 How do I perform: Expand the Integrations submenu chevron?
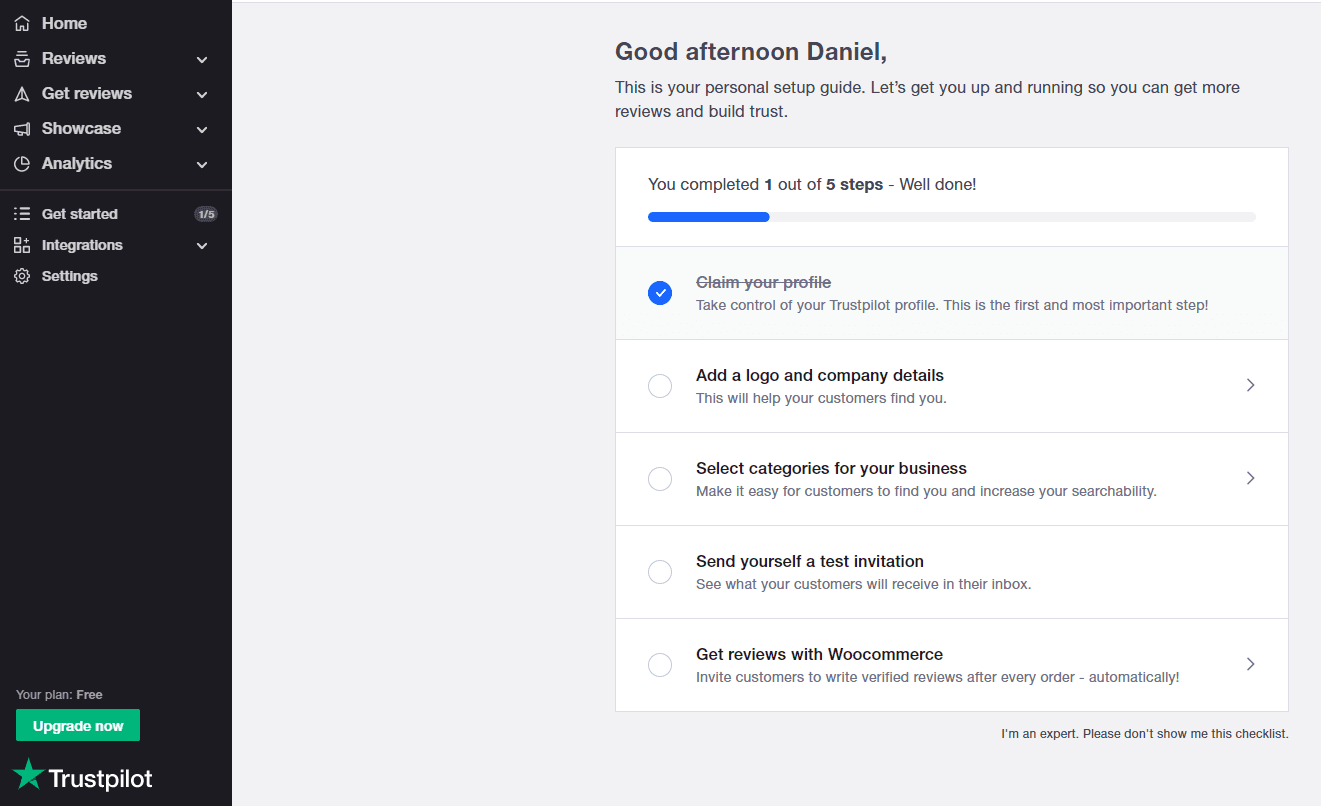202,246
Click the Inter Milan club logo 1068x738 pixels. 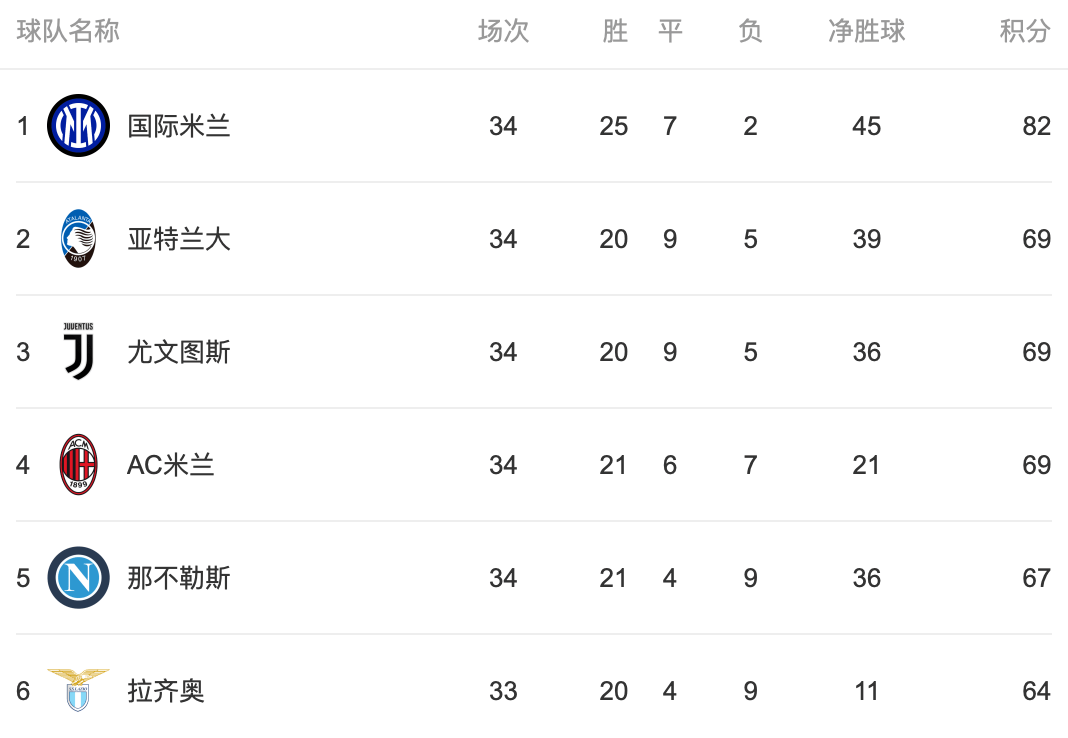78,125
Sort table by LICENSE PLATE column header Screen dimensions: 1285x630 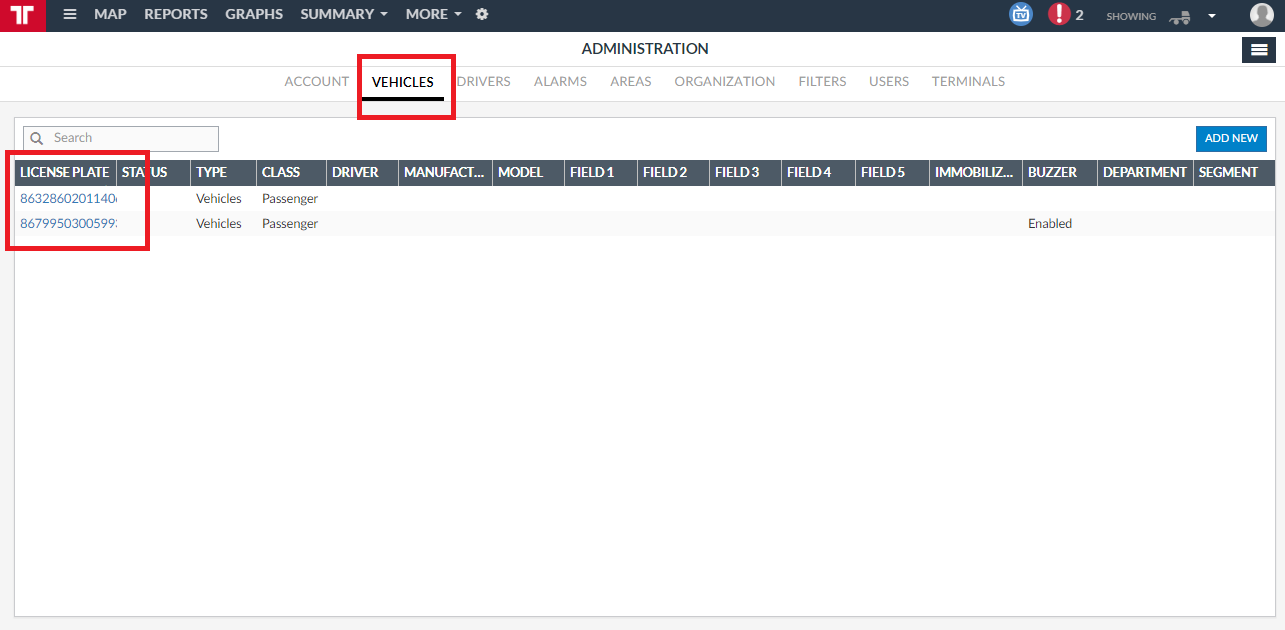[65, 173]
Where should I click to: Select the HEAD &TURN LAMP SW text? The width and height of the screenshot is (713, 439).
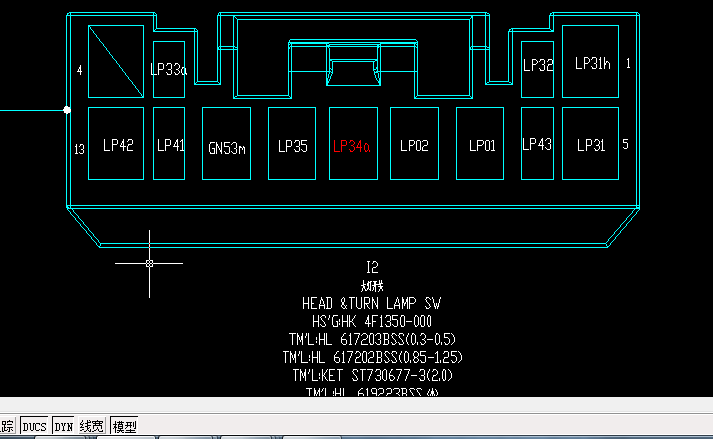pyautogui.click(x=370, y=303)
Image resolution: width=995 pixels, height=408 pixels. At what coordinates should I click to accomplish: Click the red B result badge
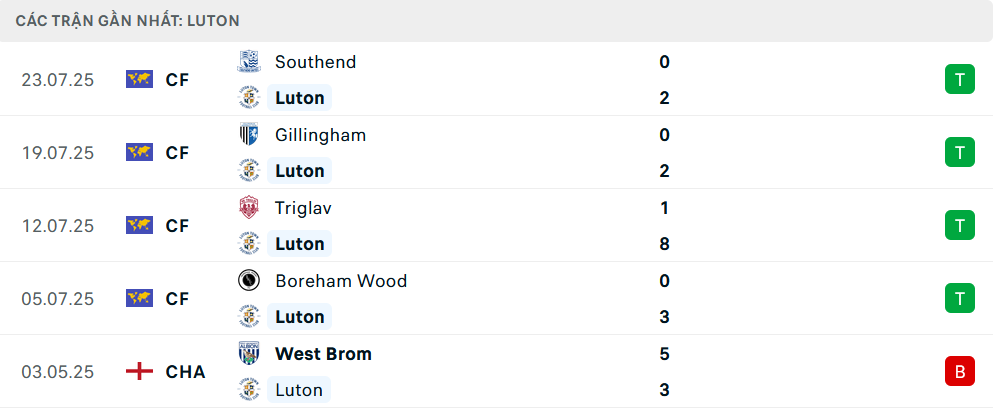tap(959, 372)
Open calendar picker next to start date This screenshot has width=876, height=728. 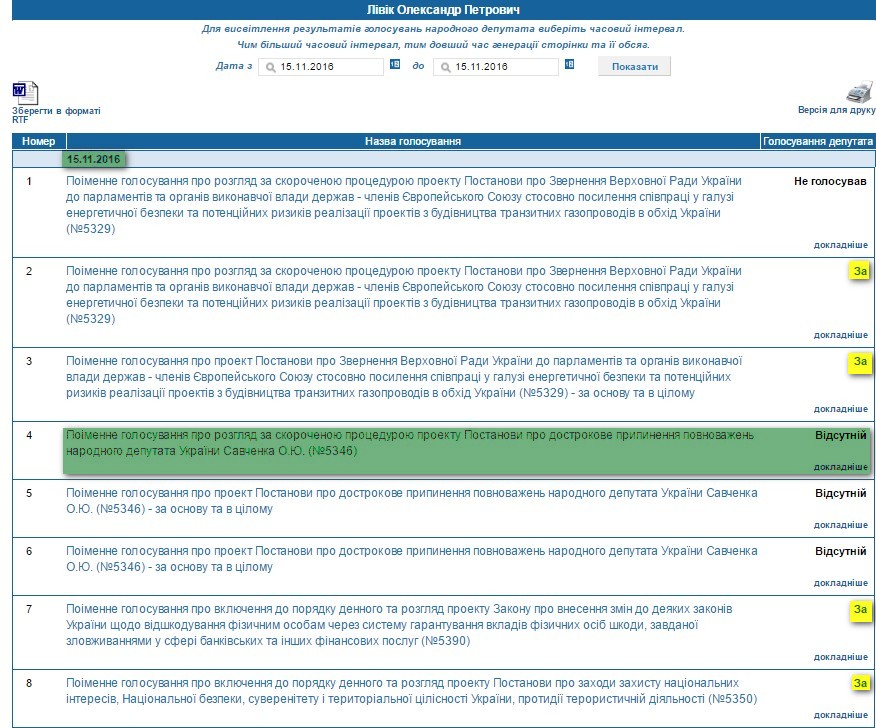coord(395,65)
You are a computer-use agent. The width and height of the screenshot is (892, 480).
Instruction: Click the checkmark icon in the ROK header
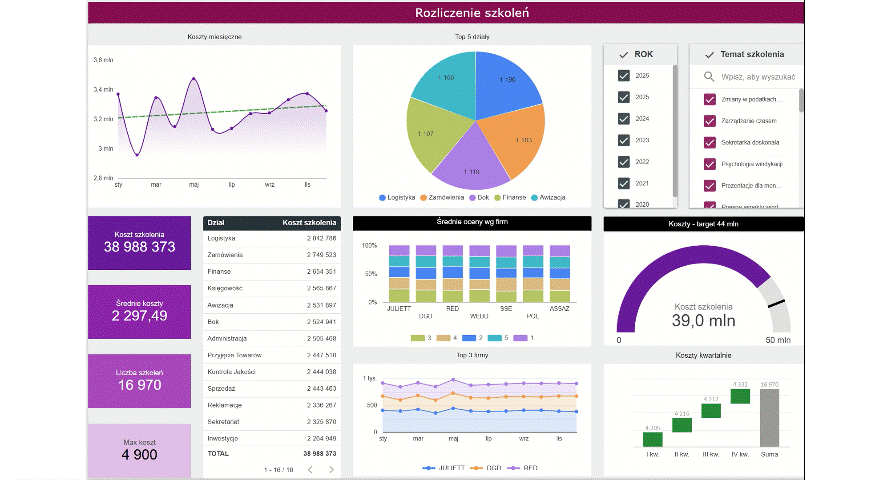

:: WHAT YOU HAVE TO DO ::
The final stretch of the data, from the line with "You are a computer-use" through its last line, is to be retyped exactly; pictures are not part of the copy.

:: SOLUTION TO THIS EXERCISE ::
You are a computer-use agent. The width and height of the screenshot is (892, 480).
Instruction: Click the checkmark icon in the ROK header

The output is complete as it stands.